Dynamic generation of met_data_file names prevents check_input_data from downloading needed data

billsacks commented 4 years ago

This issue started in the forums:

https://xenforo.cgd.ucar.edu/cesm/threads/issue-downloading-merra-files-during-testing.4952/

The problem seems to be that CAM's namelist lists a single met_data_file, e.g.

met_data_file       = '2000/MERRA2_1.9x2.5_20000101.nc'

and then other file names (with other dates) are generated dynamically at run time.

However, this means that check_input_data does not know about these other files, so they are not automatically downloaded (even though they do exist in the input data repository).

This should be changed in some way to allow check_input_data to work properly, downloading all needed files for a case. Two options that come to mind are:

(1) All file names can be generated and listed at build-namelist time

(2) check_input_data can be enhanced to understand that, in some cases (like this one) it needs to get all files from a given directory, rather than just the specific listed file.
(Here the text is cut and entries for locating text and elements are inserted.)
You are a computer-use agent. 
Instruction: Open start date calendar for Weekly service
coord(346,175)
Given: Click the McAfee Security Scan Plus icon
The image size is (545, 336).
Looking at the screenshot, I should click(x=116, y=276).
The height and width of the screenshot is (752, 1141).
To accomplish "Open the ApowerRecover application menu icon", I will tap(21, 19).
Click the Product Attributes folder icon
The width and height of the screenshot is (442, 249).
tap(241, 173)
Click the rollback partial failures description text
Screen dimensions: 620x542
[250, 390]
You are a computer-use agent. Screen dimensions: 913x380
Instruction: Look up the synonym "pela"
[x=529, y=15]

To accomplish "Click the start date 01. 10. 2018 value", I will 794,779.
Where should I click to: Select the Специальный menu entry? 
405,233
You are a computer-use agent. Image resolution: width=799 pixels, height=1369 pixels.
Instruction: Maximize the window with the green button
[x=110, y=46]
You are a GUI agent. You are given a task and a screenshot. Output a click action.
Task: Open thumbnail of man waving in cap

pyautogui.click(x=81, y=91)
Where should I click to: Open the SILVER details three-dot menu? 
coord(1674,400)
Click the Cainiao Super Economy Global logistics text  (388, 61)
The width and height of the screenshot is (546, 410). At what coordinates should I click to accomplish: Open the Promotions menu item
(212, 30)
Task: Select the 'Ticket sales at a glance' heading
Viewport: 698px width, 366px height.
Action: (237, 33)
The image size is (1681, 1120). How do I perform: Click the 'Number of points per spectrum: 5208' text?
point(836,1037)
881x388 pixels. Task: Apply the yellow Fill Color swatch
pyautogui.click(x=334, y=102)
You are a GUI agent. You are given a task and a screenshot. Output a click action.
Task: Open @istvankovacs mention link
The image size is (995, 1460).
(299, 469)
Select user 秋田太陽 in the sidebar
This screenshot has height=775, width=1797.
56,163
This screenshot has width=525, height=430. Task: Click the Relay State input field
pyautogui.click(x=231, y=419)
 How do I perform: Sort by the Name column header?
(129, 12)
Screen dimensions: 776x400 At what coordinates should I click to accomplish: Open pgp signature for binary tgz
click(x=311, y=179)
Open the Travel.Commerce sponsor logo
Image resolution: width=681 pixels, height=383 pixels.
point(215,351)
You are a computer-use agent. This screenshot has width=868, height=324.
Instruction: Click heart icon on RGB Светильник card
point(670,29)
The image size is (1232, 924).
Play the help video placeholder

I have reproduced this error both in CESM2.0.1 (where the user reported the issue) and in a recent version of the cesm2.1 alphabranch. I reproduced it by running

./create_test --no-build SMS_Ld1.f19_f19_mg16.FXSD.bishorn_gnu.cam-outfrq1d (where bishorn is my local machine), then running ./preview_namelists followed by ./check_input_data, and noting that only one of the MERRA files is considered by check_input_data.

fvitt commented 4 years ago

How much of the met data do we want to place into the inputdata repo? 20+ years of MERRA data at more than 1 resolution is a lot of data to put into the repo.

billsacks commented 4 years ago

Per earlier CSEG discussions: all data needed for any supported cases should be in the inputdata repository. Note that (thanks to @jedwards4b ) we now have multiple servers that can be used to host inputdata, so it may not be necessary to put this in the svn inputdata repo if a different place makes more sense. How much data volume does this involve?

fvitt commented 4 years ago

This seem very impractical when a user wants to run only 1 month and the scripts are required to download 20+ years of MERRA data..

billsacks commented 4 years ago

There seem to be a few separate issues here, so I think it's important to address them separately:

(1) What forcing data should be in the inputdata repository?

CSEG policy: all data needed to run any supported case.

(2) What data should be automatically downloaded by the check_input_data script?

CESM standard: all data needed to run the given case.

(3) Can a mechanism be put in place to prevent the need for downloading a full data set when only a subset of it is required?

@fvitt This is your last point. Sure, this is possible; it will just take a bit more work on your end to set this up, including some smarts in the script to generate the list of needed files. My main point, though, is that this is a separate question from (1) and (2).

jedwards4b commented 4 years ago

@fvitt the scripts do not need to download 20+ years of data - only what the buildnml requests and buildnml could use the date information from the case xml to determine what it needs to download.

billsacks commented 4 years ago

From discussion with @fvitt , @jedwards4b Simone Tilmes and Chi-Fan Shih (I may be missing some points; @fvitt or @jedwards4b please add any important details that I'm missing):

It probably isn't worth putting all of the data needed for SD in the inputdata repository. The current solution of using the RDA should be sufficient for this. (Note that the RDA requires user registration, so can't be accessed via CESM's inputdata scripts.)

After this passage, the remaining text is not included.